Sidney Blumenthal, a former White House aide during Bill Clinton’s presidency, has defended the information he provided to former Secretary of State Hillary Clinton during the 2012 unrest in Libya. Blumenthal, who was employed by the Clinton Foundation at the time, has been summoned to testify before a House committee investigating the 2012 attack on the American diplomatic compound in Benghazi in which U.S. ambassador J. Christopher Stevens and three other American officials were killed.

“From time to time, as a private citizen and friend, I provided Secretary Clinton with material on a variety of topics that I thought she might find interesting or helpful. The reports I sent her came from sources I considered reliable,” Blumenthal reportedly said, on Thursday.

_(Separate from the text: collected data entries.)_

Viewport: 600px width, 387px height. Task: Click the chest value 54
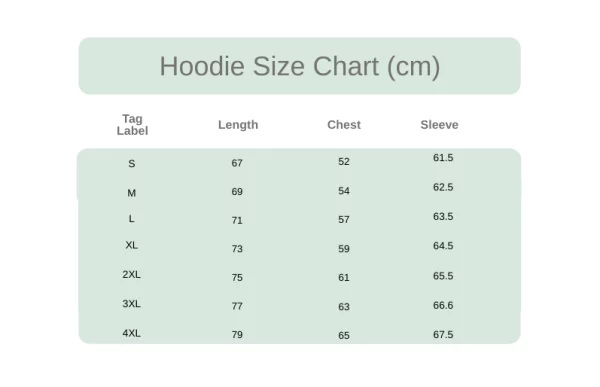tap(344, 191)
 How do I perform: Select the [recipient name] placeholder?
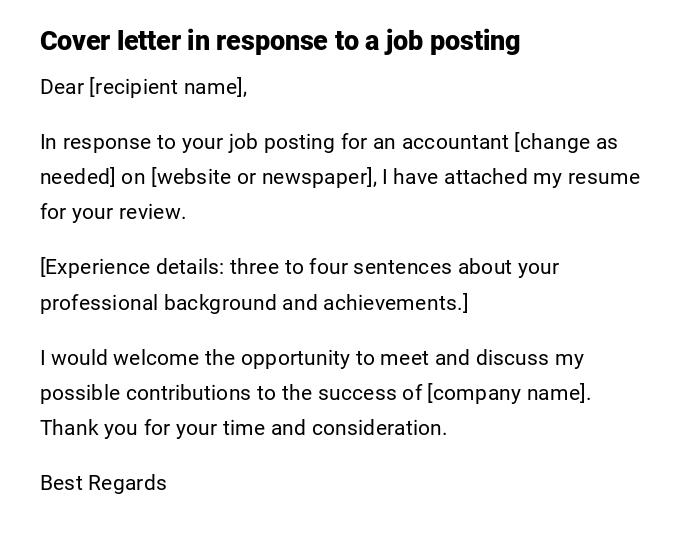(x=166, y=87)
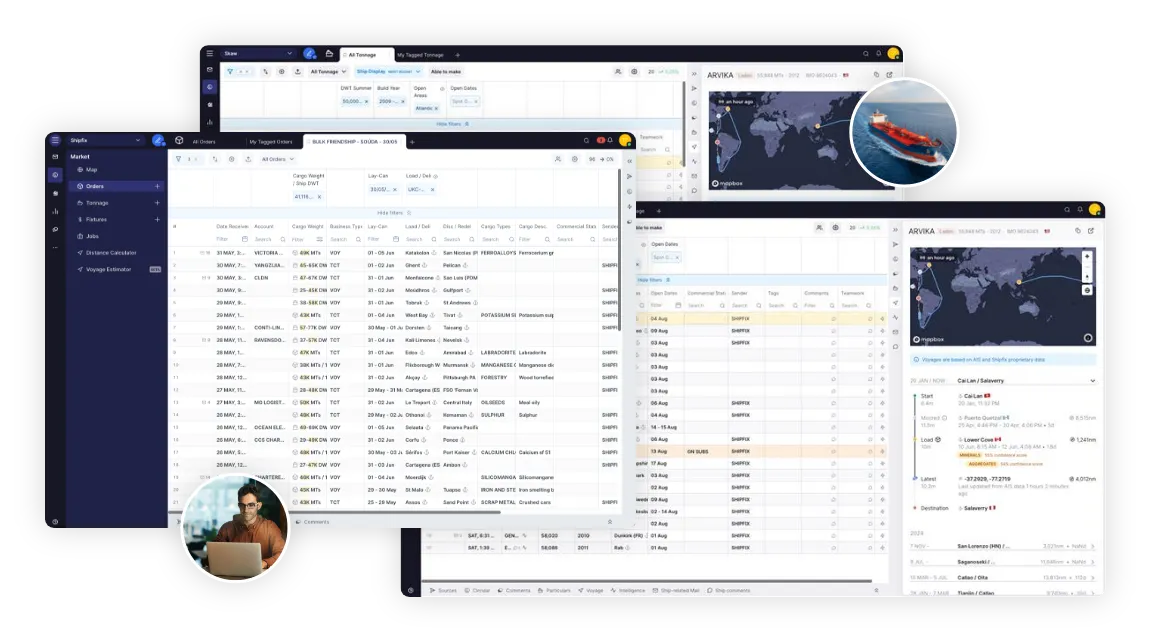Switch to the My Tagged Tonnage tab
The width and height of the screenshot is (1151, 642).
point(420,54)
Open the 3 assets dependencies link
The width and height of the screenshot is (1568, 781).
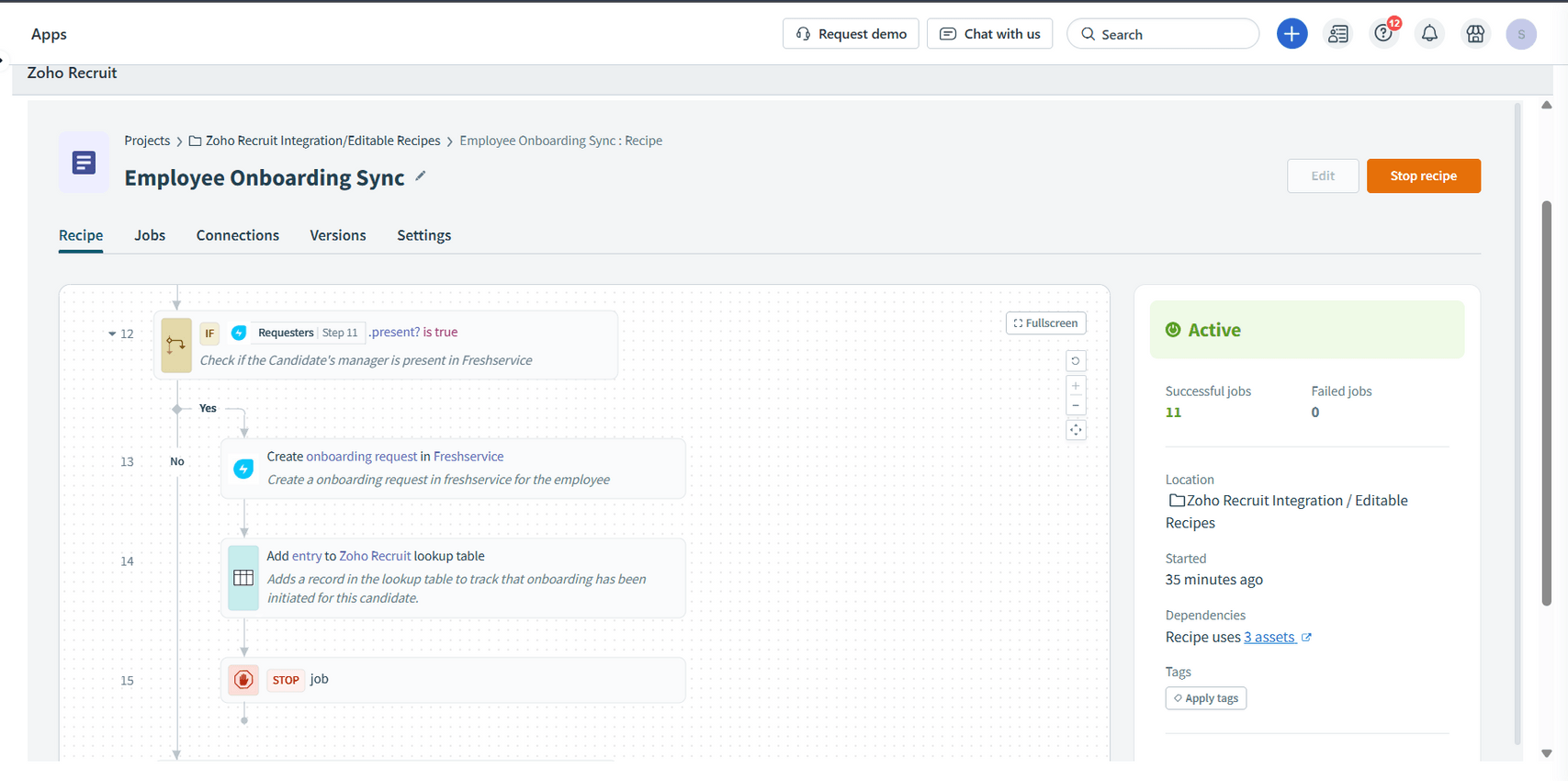coord(1269,638)
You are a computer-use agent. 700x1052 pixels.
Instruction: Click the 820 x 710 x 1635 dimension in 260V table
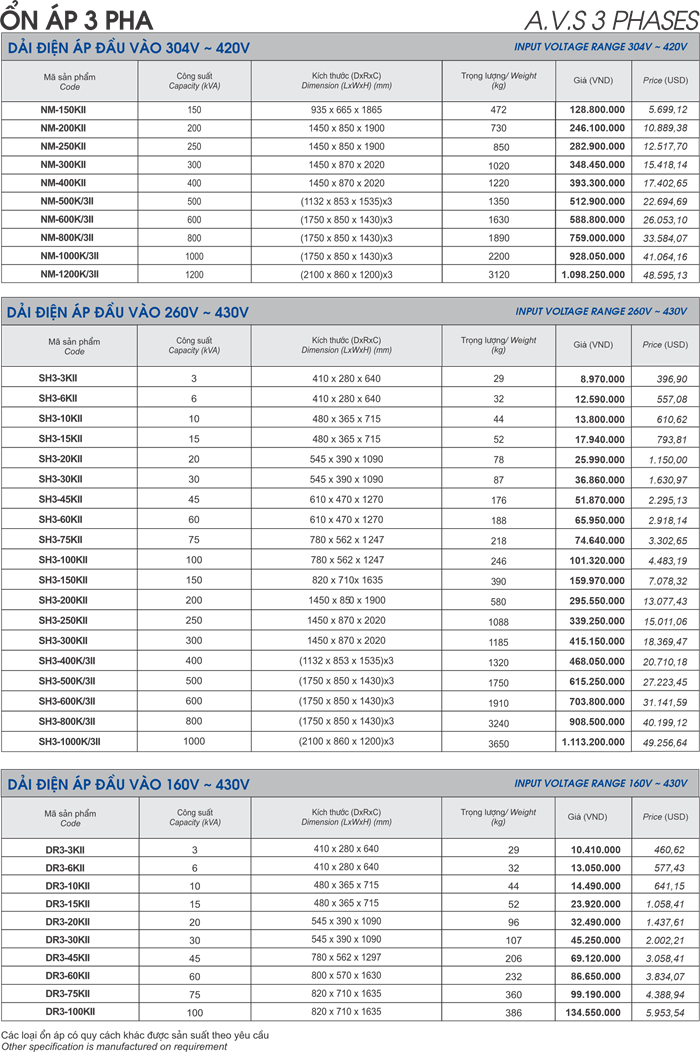[x=346, y=579]
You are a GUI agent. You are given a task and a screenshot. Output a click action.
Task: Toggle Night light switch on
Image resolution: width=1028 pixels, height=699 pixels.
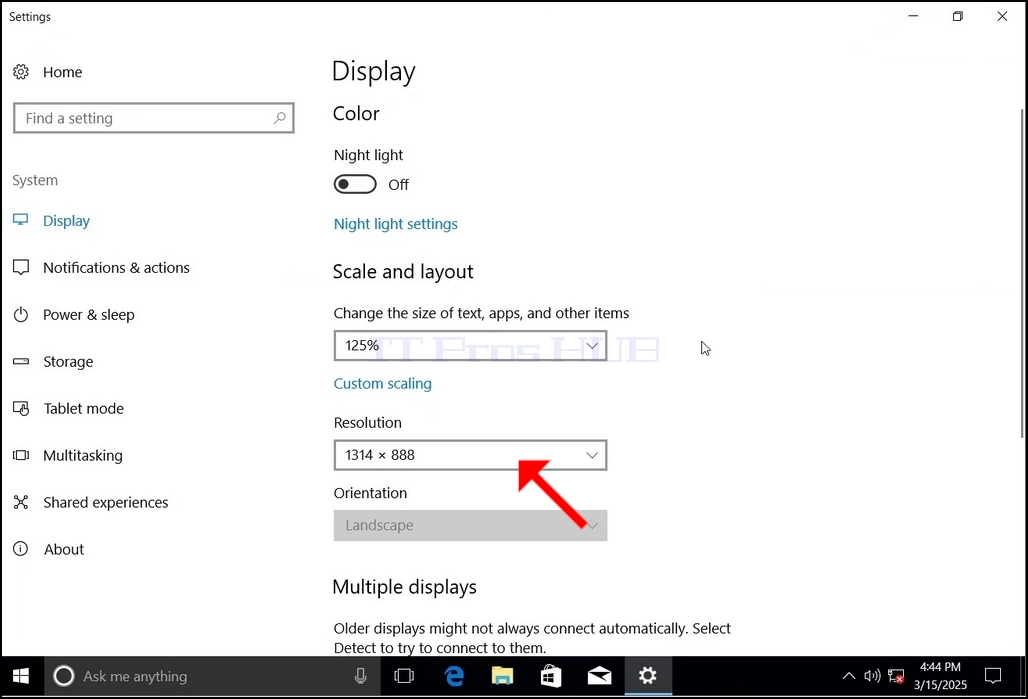click(x=355, y=184)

Blumenthal’s memos, which were sent to Clinton via her personal email account, are among the 55,000 pages of emails handed over to the State Department by the Benghazi committee, of which 850 pages were obtained by the New York Times.

Blumenthal reportedly sent Clinton more than two dozen memos related to Libya citing “sensitive sources.” Some of these emails were passed along by Clinton to her staff, who then circulated them to other officials, including Stevens.

According to the emails published by the Times, Blumenthal sent Clinton a memo in May 2011, claiming that affiliates of al Qaeda in Libya were plotting attacks to avenge the death of Osama bin Laden, who was killed by U.S. forces in Pakistan’s Abbottabad earlier in the same month. Clinton reportedly forwarded the email to her aide, Jake Sullivan, saying that it was “disturbing, if true.”

Blumenthal’s role in advising Clinton came under scrutiny earlier this week when the Times reported that he had gained intelligence on Libya through business dealings in the country.

The interest in the contents of Clinton’s emails stems from the fact that her use of a private account violated White House and State Department guidelines at the time. The State Department recently proposed releasing her emails in January 2016 but the proposal was later rejected by a federal judge, who called for them to be made public on a “rolling” basis.